Taxing Reflections: National Priorities Past and Present

It’s tax day. So let’s say you are paying Uncle Sam $1,000. This is how your expenditure will be used:

$299.68 will go the military.

$202.74 goes to health care: all health spending by the federal government, including federal spending on Medicare. [As Paul Krugman noted in the New York Times, US governmental health expenditures are actually (per-capita) higher than those of some nations with national health insurance plans (including France and Germany), thanks to a number of factors: relatively high doctor salaries, skyrocketning drug prices in the US (where there is very little coutnerveiling consumer power against he price-setting capacity of Big Pharma), and out-control paper work and bureaucratic bloat in the American corporate “health” sector].
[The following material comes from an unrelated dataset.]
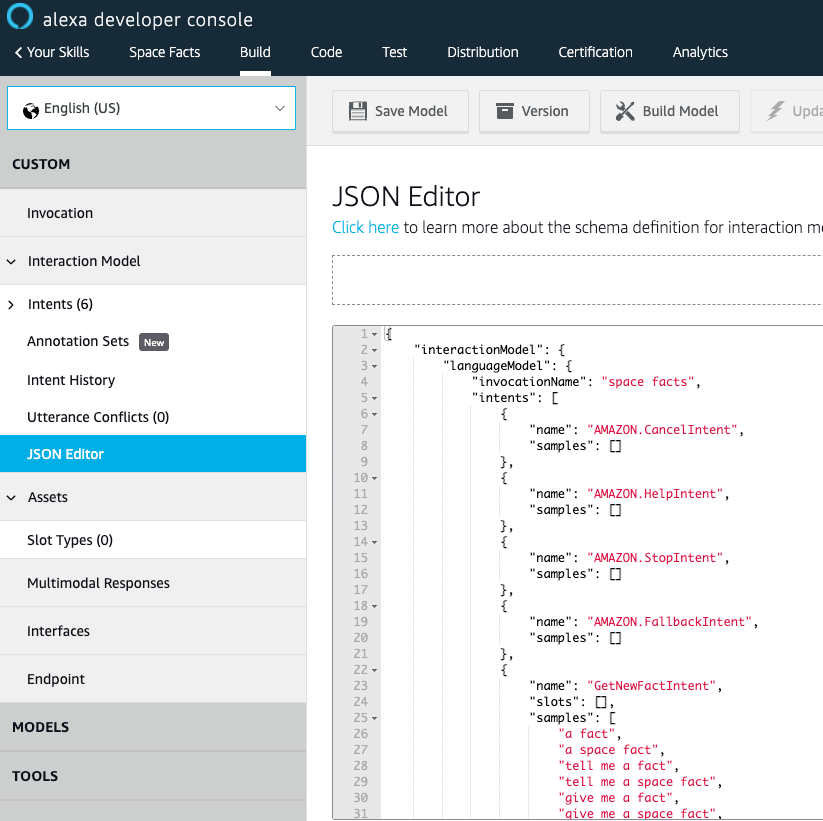This screenshot has height=821, width=823.
Task: Collapse the JSON fold arrow on line 2
Action: tap(375, 349)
$186.03 will go to pay interest on the debt (which costs the nation $317.3 billion each year)….to pay off domestic and international bond holders/global finance capital.

$65.82 goes to income security, including Temporary Assistance for Needy Families, Spplementary Security Income, and various programs for families and kids.

$36.70 goes to education: all federal expenduitures on elementary, secondary, higher education and federal research and general education assistance.

$34.38 to benefits for veterans.

$26.89 to nutrition spending: including Food Stamps and all child nutrition programs

$21.44 to housing: all federal housing assistance.

$17.25 to environmental protection.

$9.37 to job training.

$105.15 to all other.

For these breakdowns, please see the web site of the National Priorities Project: www.nationalpriorities.org/taxes/IncomeTaxChart05.html.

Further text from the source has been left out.